# Provided passage

:::

One could argue that every hospital benefits a community, but so does every other business that provides services to community members. They don’t all receive tax benefits that are equivocal to that of a charity. While there are some hospitals that run purely from charitable contributions, most are businesses capable of making a profit; and therefore, they do not deserve property or income tax exemptions. No only should hospitals not receive the tax exemptions of charitable organizations, but they should not be even considered a charity unless they are purely charitable. This will increase the drive that hospitals have to reduce costs and increase competitiveness, which will trickle down to other predatory businesses that thrive in the medical setting.
Most hospitals are fee-for-service, meaning they charge for what they provide. This means they are expecting a profit. The not-for-profit status of many of these organizations has been called into question, as it seems they are reallocating assets to make their hospitals seem more charitable than they are. As a result, predatory organizations such as pharmaceutical companies, make loads of money from taxpayers. Due to the tax exemptions hospitals can receive, these companies are free to profit from the increased availability of funds to the hospital. That is why there should not be any standard to meet tax-exempt status other than that of full charity. Hospitals are not scrutinizing the prices of equipment and drugs, so the prices are going up.
The idea that hospitals don’t help the community is absurd, but they do not help without expectations of profit. Therefore, unless a hospital is purely run on charity, it should not receive property or income tax exemptions. This only leads to the maximization of healthcare costs and disproportionate care to those who have more economic resources. Providing tax exemption to facilities who accept payment for their services perpetuates the high healthcare costs problem.

:::

# Source information
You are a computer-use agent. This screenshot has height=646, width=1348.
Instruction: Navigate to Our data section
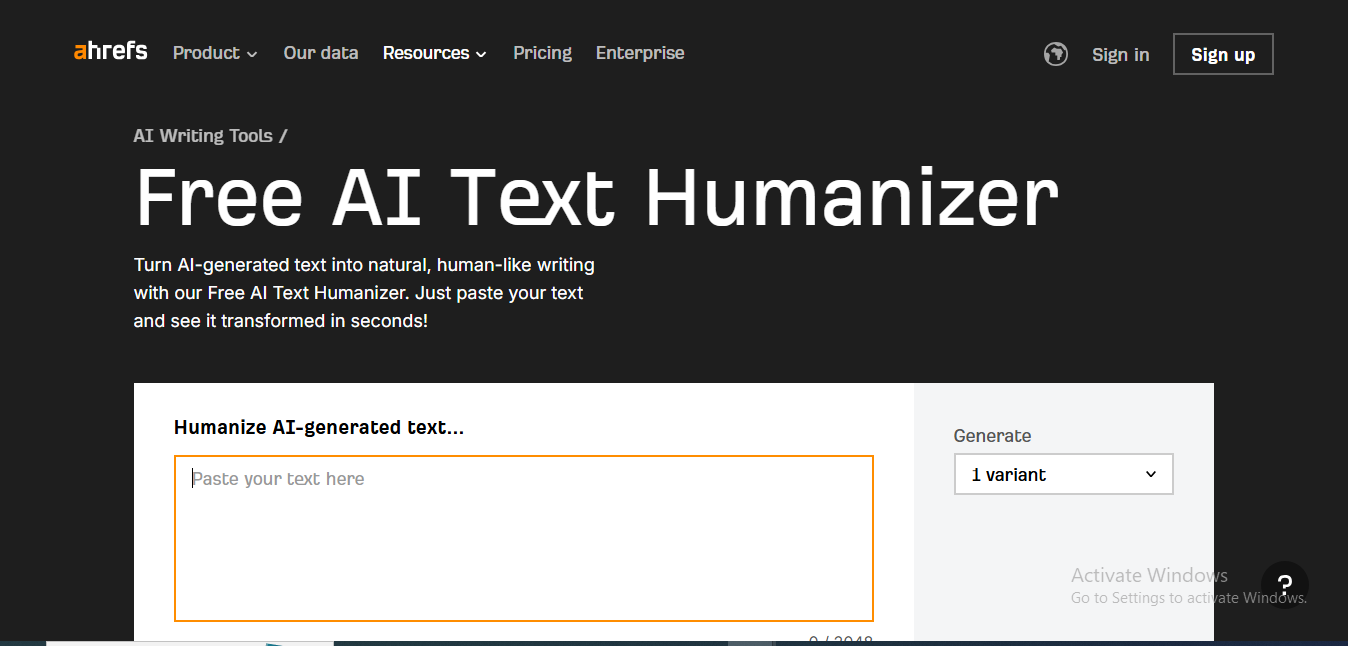point(320,53)
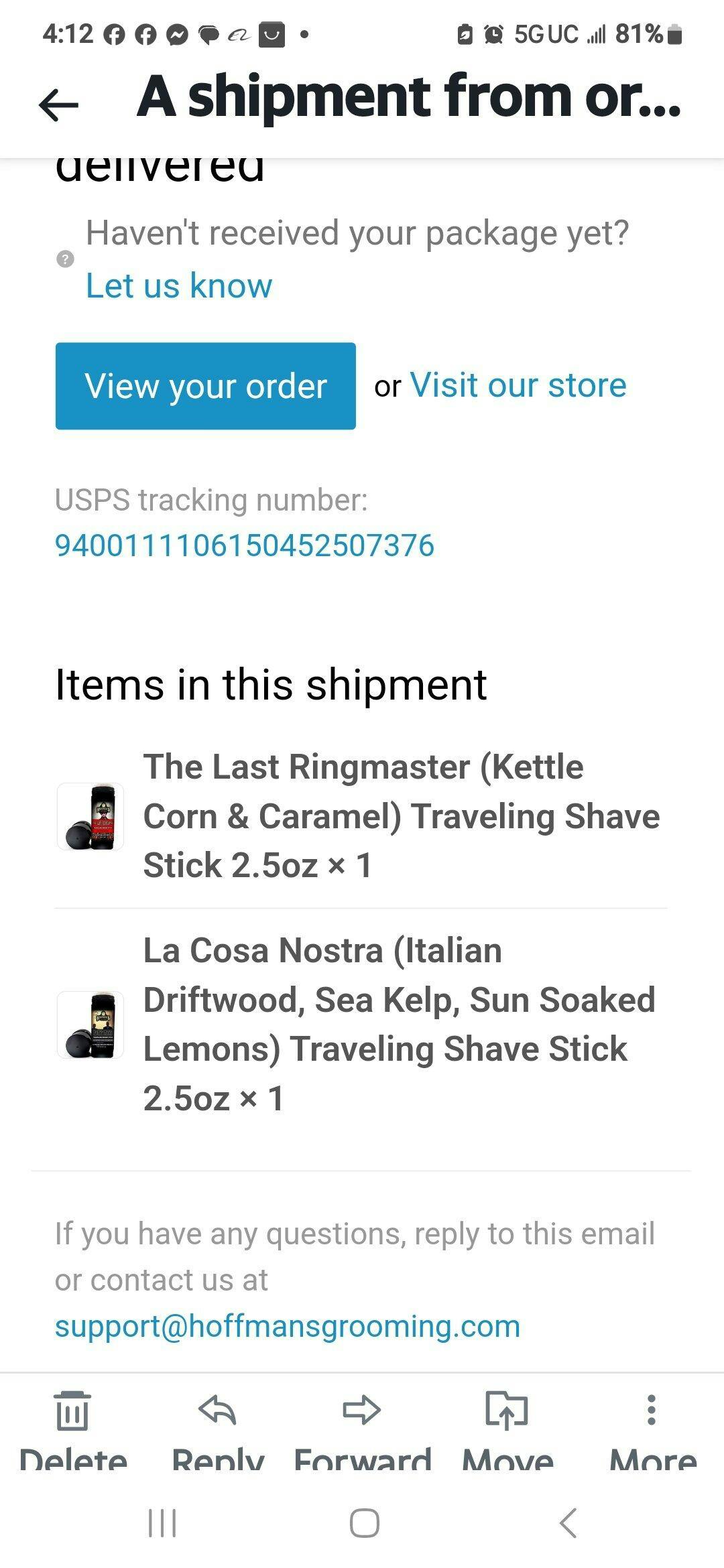Tap the Reply arrow icon
Viewport: 724px width, 1568px height.
tap(217, 1410)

:::

# Actions to take
A: From the passage on hospital tax exemptions above, extract the part that opens with the words containing "Most hospitals are" and closes with "are going up.".
B: Translate this sentence from the passage on hospital tax exemptions into Spanish: "Most hospitals are fee-for-service, meaning they charge for what they provide."

# Exercise responses
A:
Most hospitals are fee-for-service, meaning they charge for what they provide. This means they are expecting a profit. The not-for-profit status of many of these organizations has been called into question, as it seems they are reallocating assets to make their hospitals seem more charitable than they are. As a result, predatory organizations such as pharmaceutical companies, make loads of money from taxpayers. Due to the tax exemptions hospitals can receive, these companies are free to profit from the increased availability of funds to the hospital. That is why there should not be any standard to meet tax-exempt status other than that of full charity. Hospitals are not scrutinizing the prices of equipment and drugs, so the prices are going up.

B: La mayoría de los hospitales funcionan con pago por servicio, lo que significa que cobran por lo que prestan.